▸ **What this task involves**:
For this exercise, retype each line of the material below verbatim and omit any picture.
START Records for this exercise
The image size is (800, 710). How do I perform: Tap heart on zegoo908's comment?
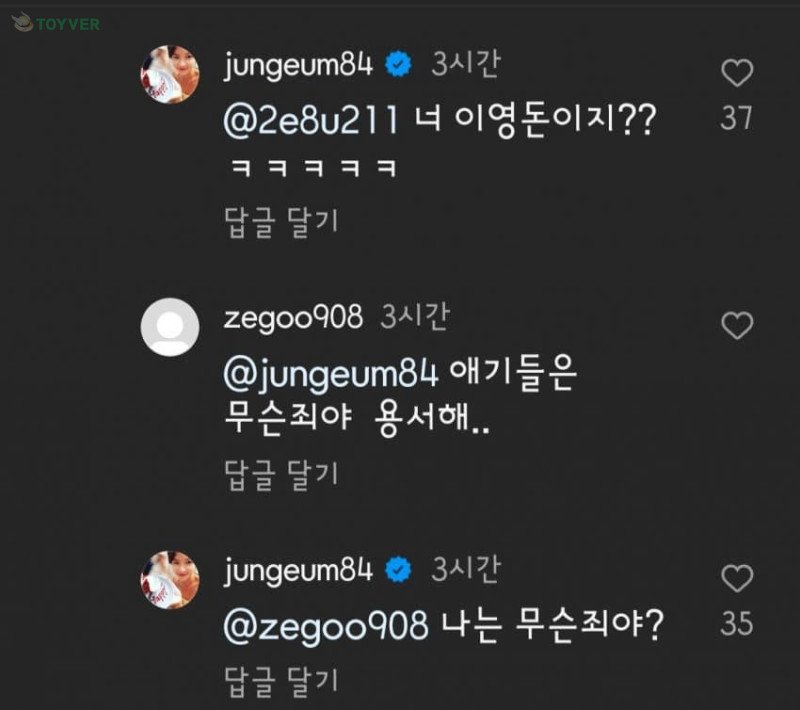737,325
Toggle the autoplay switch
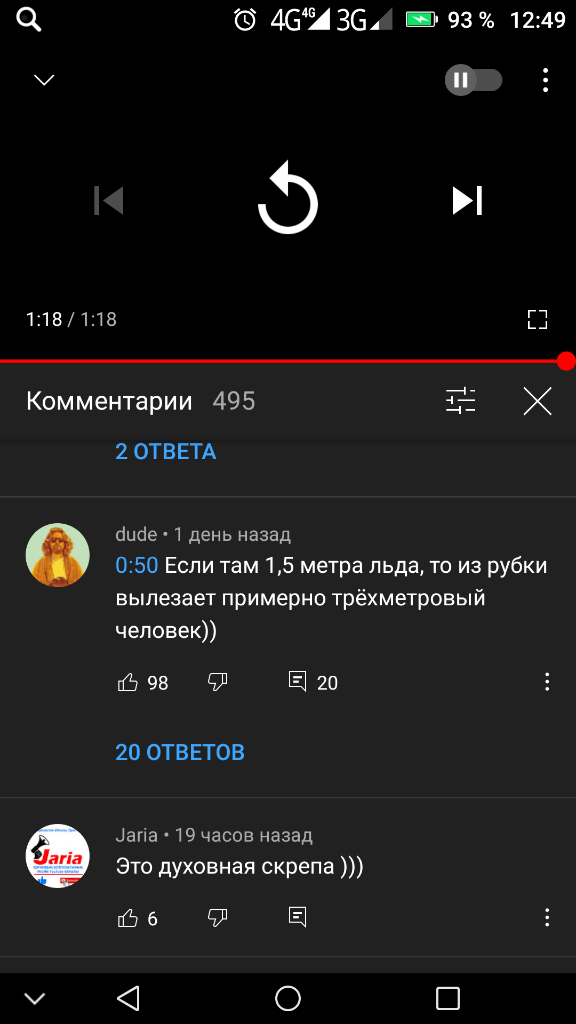Screen dimensions: 576x1024 473,80
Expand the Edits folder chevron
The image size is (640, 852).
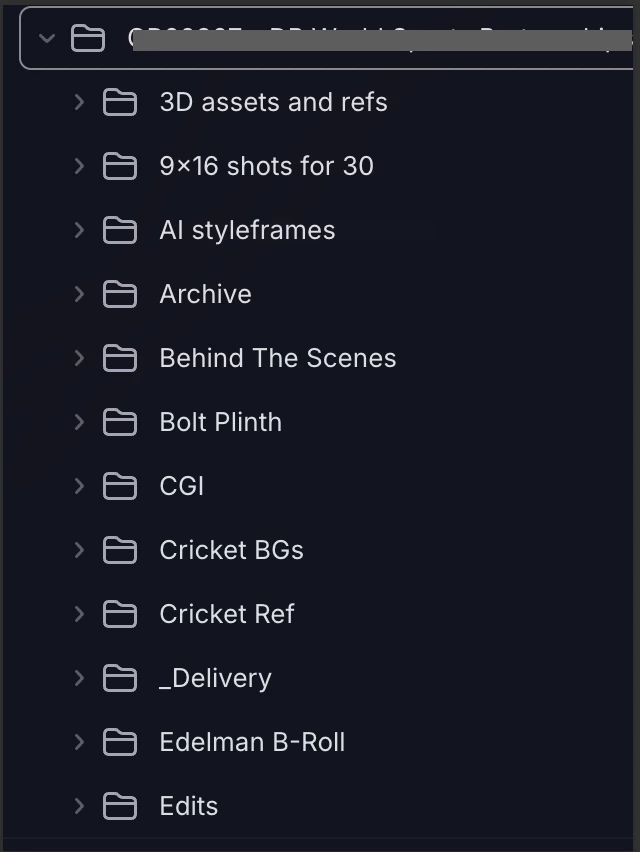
END Records for this exercise
▸ **Result for this exercise**:
The image size is (800, 710). How do I perform: Tap heart on zegoo908's comment?
737,325
Toggle the autoplay switch
Screen dimensions: 576x1024 473,80
Expand the Edits folder chevron
The image size is (640, 852).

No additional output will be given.